CS SEMINAR

Powerful Generative Models and Responsible AI: Advancing Video Understanding for Real-World Applications

Speaker
Dr Mei Chen, Principal Research Manager at Microsoft Cloud & AI
Chaired by
Dr NG Teck Khim, Associate Professor, School of Computing
ngtk@comp.nus.edu.sg

14 Aug 2023 Monday, 10:00 AM to 12:00 PM

Cerebro@SoC, COM1-02-05

Abstract:
Powerful generative models have revolutionized the field of AI and ignited the business world, but their potential for misuse has also raised global concerns. Responsible AI, which has been gaining attention thanks to real-world productization of AI, has become increasingly critical in the safe deployment of these models. In this public forum, I will share insights and considerations from a research perspective, focusing on the remaining challenges that academia could lead in investigating.
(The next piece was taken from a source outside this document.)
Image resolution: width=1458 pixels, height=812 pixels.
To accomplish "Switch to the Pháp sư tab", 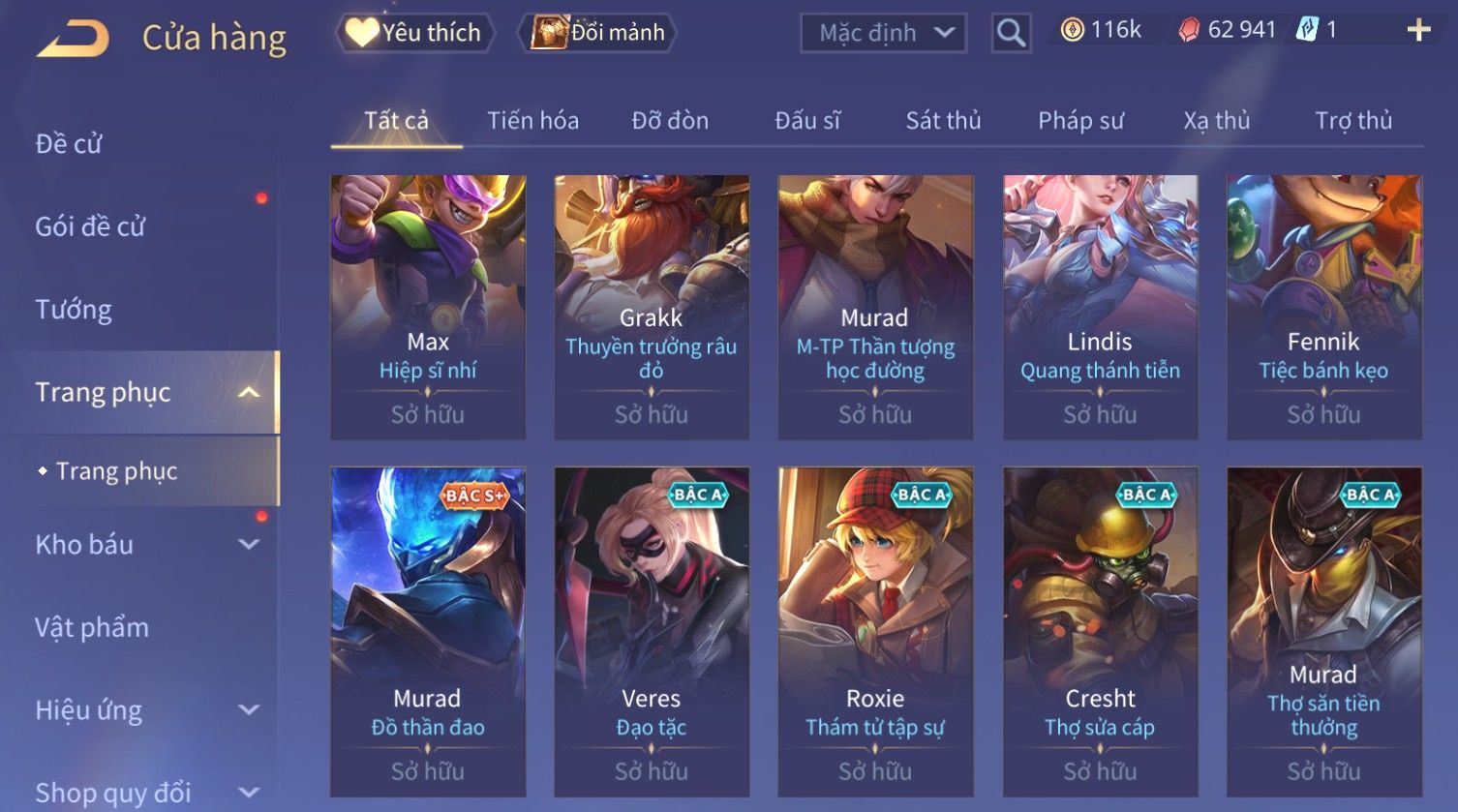I will point(1080,121).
I will provide an in-depth overview of our research in video understanding, covering trimmed to untrimmed video analysis, offline to online setting, few-shot to weakly supervised learning, and unimodal to multimodal analysis. Our work not only achieves SOTA performance on benchmarks across all settings, but also integrates seamlessly to support complex real world application scenarios.


Bio:
Mei Chen is a Principal Research Manager at Microsoft Cloud & AI. She leads ROAR (Responsible & Open Ai Research) to build state-of-the-art multimodal multilingual technology that is context-aware and culturally sensitive to serve diverse customer needs. ROAR's models have been shipped in new Bing powered by LLM, Bing Image Creator powered by DALL-E 2, Office Designer powered by DALL-E 2, Azure OpenAI Service , Github Copilot, and the Azure AI Content Safety Service . ROAR’s research has consistently been published at top conferences CVPR, ICCV, and ECCV. From 2018 to 2020, Mei served as Chief Scientist to the Corporate Vice President for Computer Vision at Microsoft. From 2014 to 2018, she was an Associate Professor at the State University of New York at Albany. From 2011 to 2014, she built and led the Intel Science & Technology Center on Embedded Computing (ISTC-EC) hosted at Carnegie Mellon with $7.5 Million in research funding. Mei’s work in computer vision and biomedical image analysis won three Best Paper Awards. She holds over 30 patents from the USPTO. Her services to the research community include journal editorial for IJCV and MVA, Conference Chair at CVPR and ICVS, Area Chair at CVPR, ICCV, and Workshop Chair for Multimodal Content Moderation and Computer Vision for Microscopy Image Analysis at CVPR. She earned a Ph.D. in Robotics from the School of Computer Science, Carnegie Mellon University, and an M.S. and B.S. from Tsinghua University, Beijing, China.